Stored data.

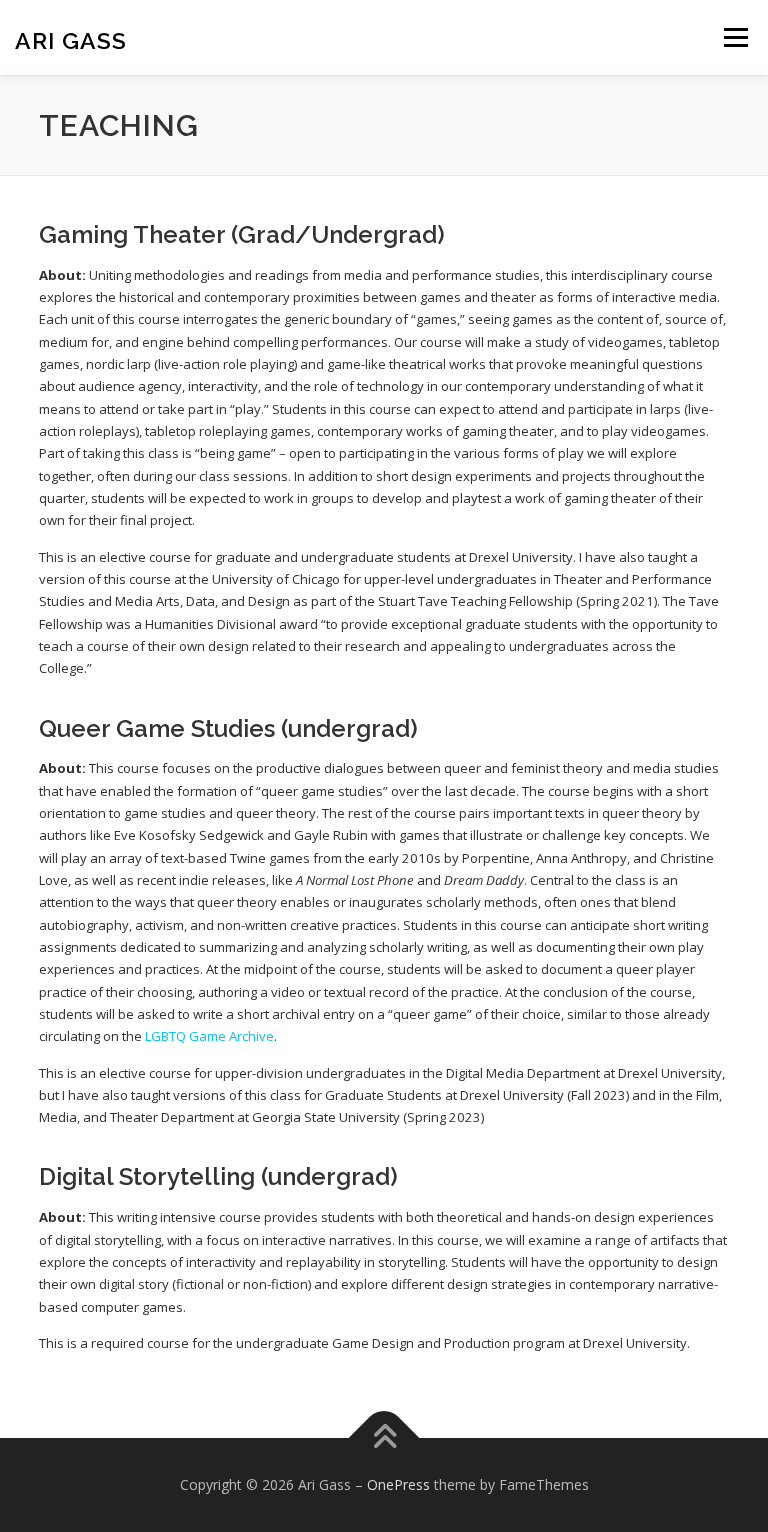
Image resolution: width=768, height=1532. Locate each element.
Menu (735, 37)
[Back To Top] (384, 1438)
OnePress (398, 1484)
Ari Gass (71, 39)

Your goal. Leave the pictures out and copy the rest of the data exactly.

Solved exercise.
Image resolution: width=768, height=1532. Locate each element.
Menu (735, 37)
[Back To Top] (384, 1438)
OnePress (398, 1484)
Ari Gass (71, 39)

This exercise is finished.